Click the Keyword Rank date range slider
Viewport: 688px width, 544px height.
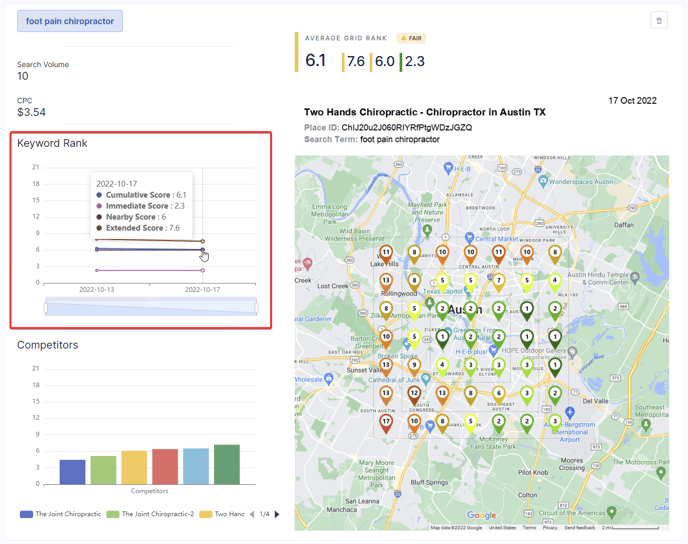(x=150, y=307)
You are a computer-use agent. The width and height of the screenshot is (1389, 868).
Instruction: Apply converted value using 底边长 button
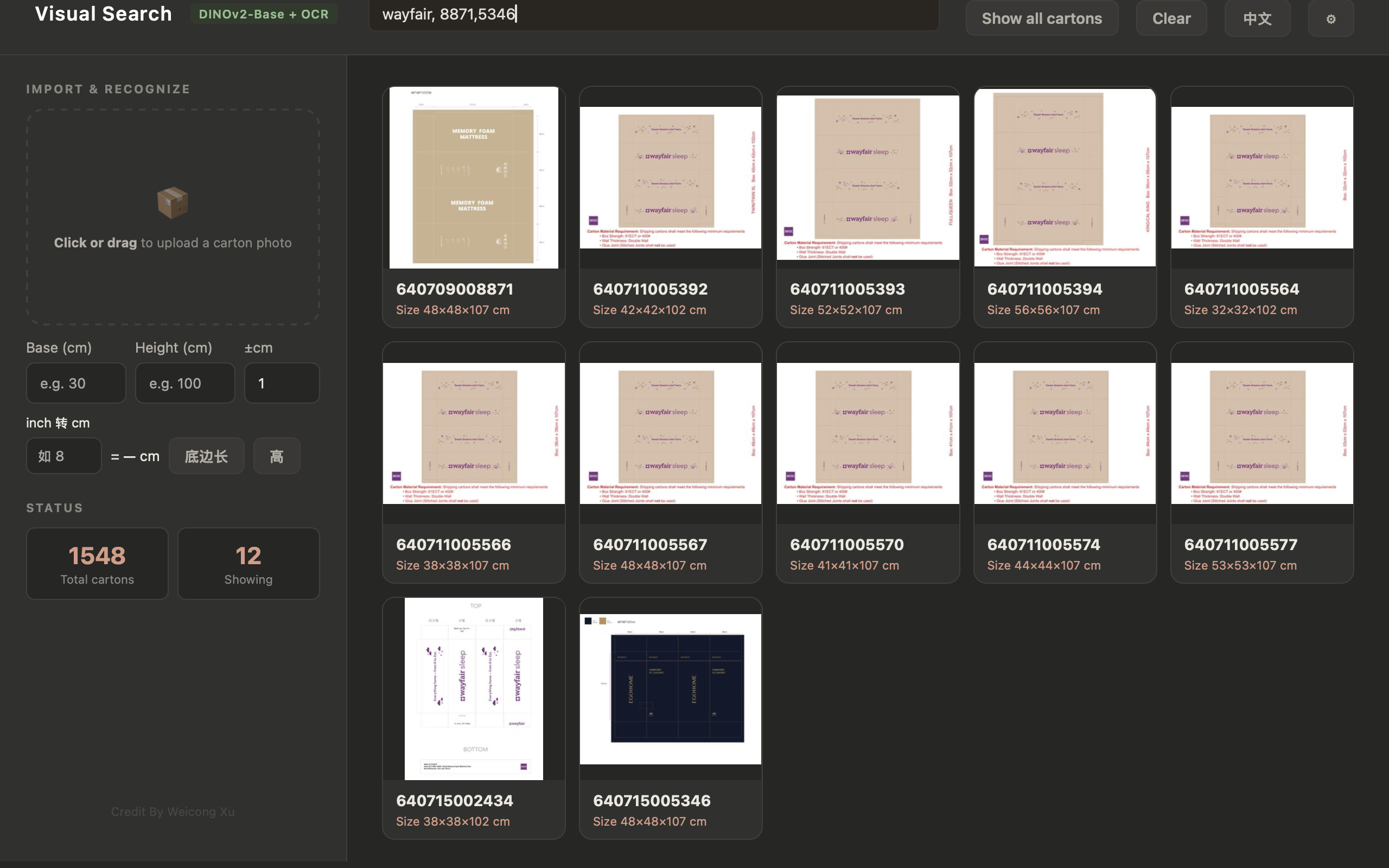pyautogui.click(x=206, y=456)
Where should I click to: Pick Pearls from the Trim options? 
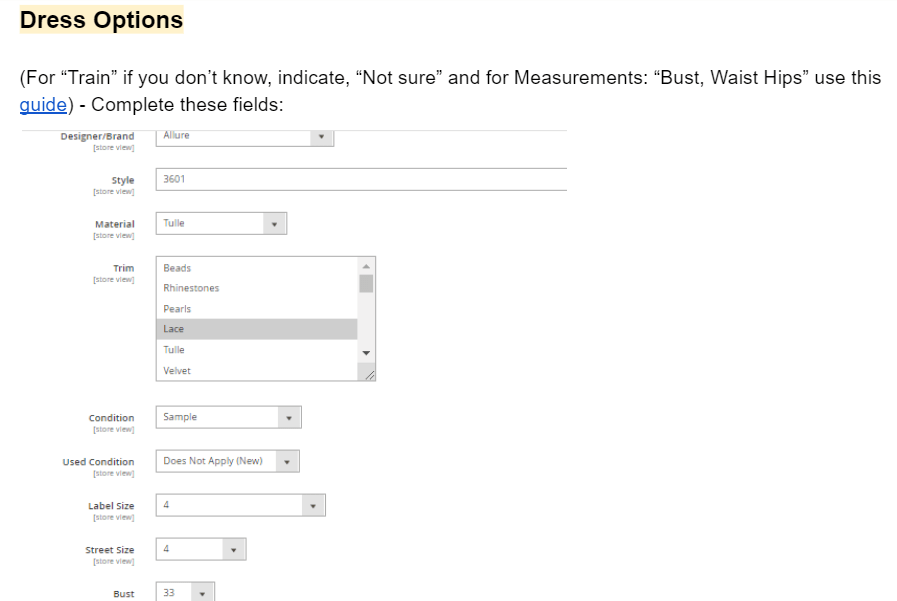pos(256,309)
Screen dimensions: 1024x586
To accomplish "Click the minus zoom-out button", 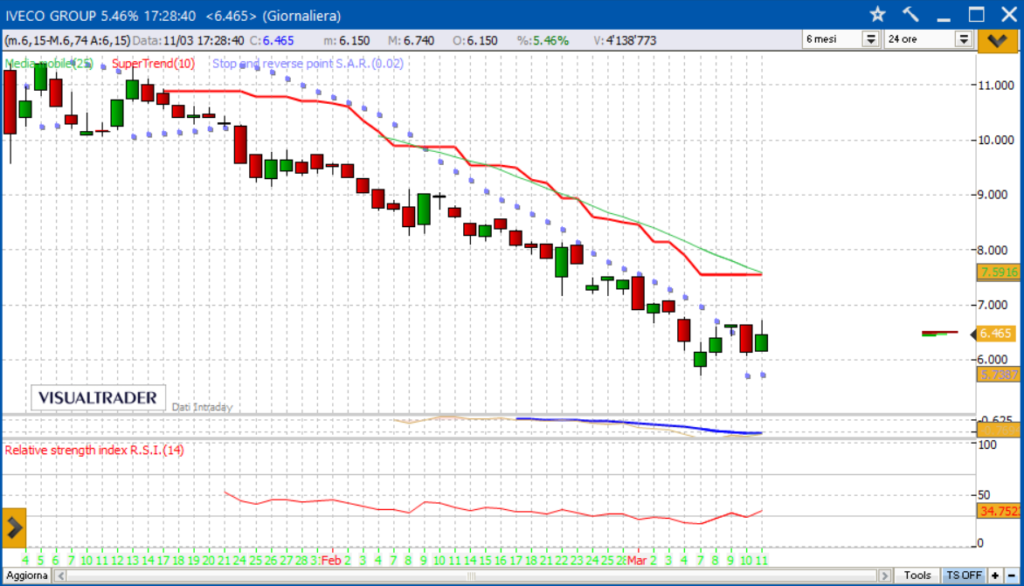I will coord(1012,576).
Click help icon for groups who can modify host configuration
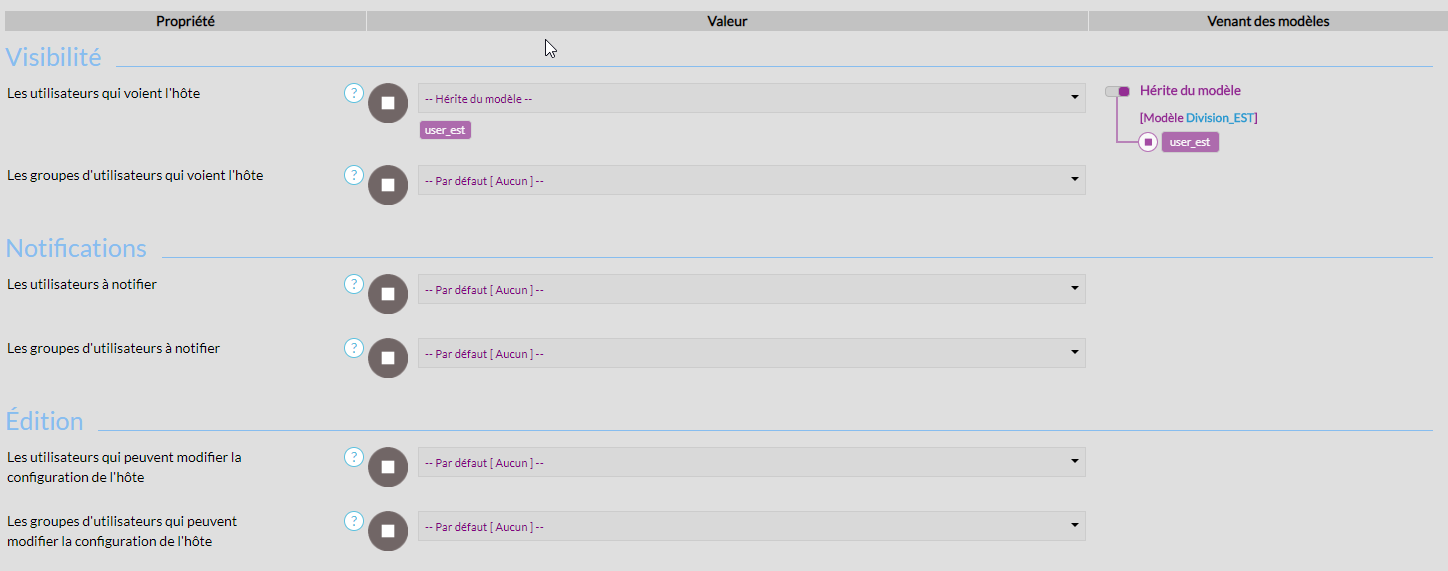1448x571 pixels. pos(354,521)
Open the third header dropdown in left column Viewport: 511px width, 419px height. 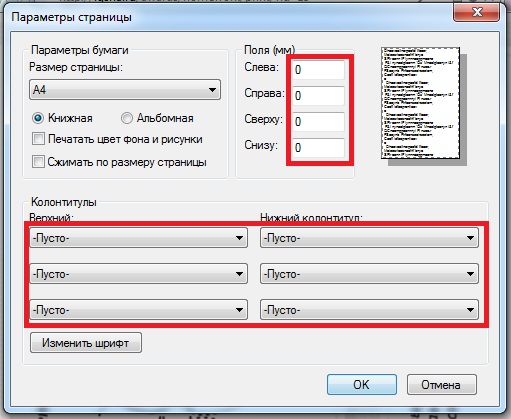[x=139, y=310]
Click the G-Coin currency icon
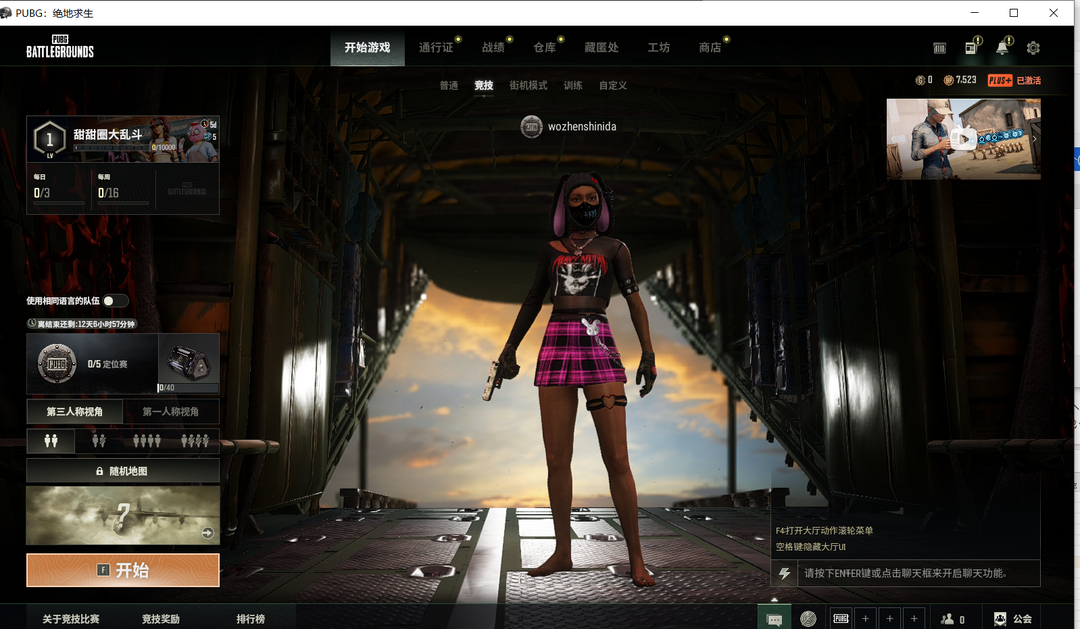 [x=920, y=80]
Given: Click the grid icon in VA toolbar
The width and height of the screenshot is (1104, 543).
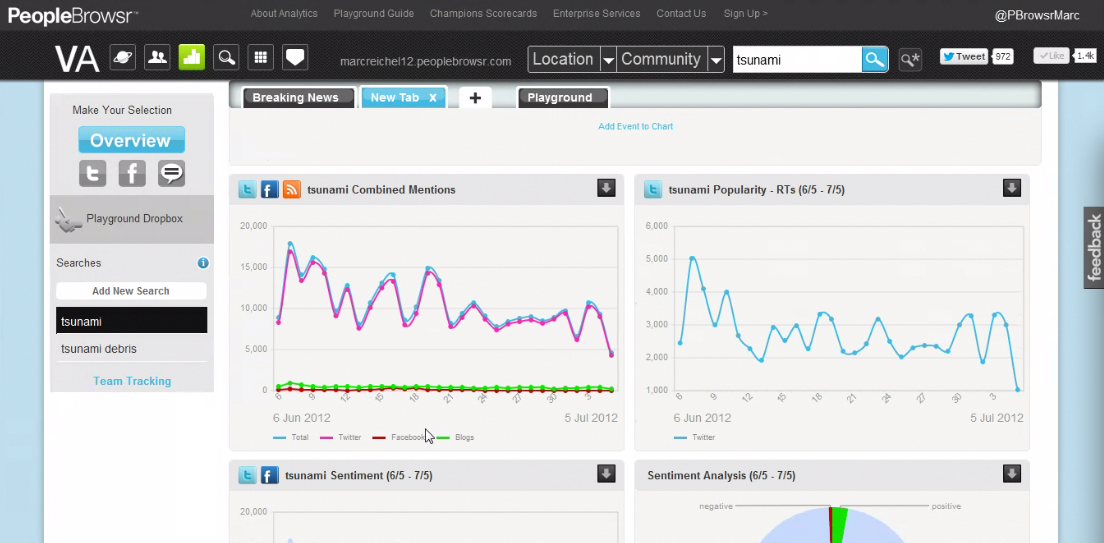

= = =

## [Task details]
Please restate word for word the lines above, starting with the line that holds "Click the G-Coin currency icon" and ending with the final line of the records, while leaving out pictures.

## [Reply]
Click the G-Coin currency icon
 [x=920, y=80]
Given: Click the grid icon in VA toolbar
The width and height of the screenshot is (1104, 543).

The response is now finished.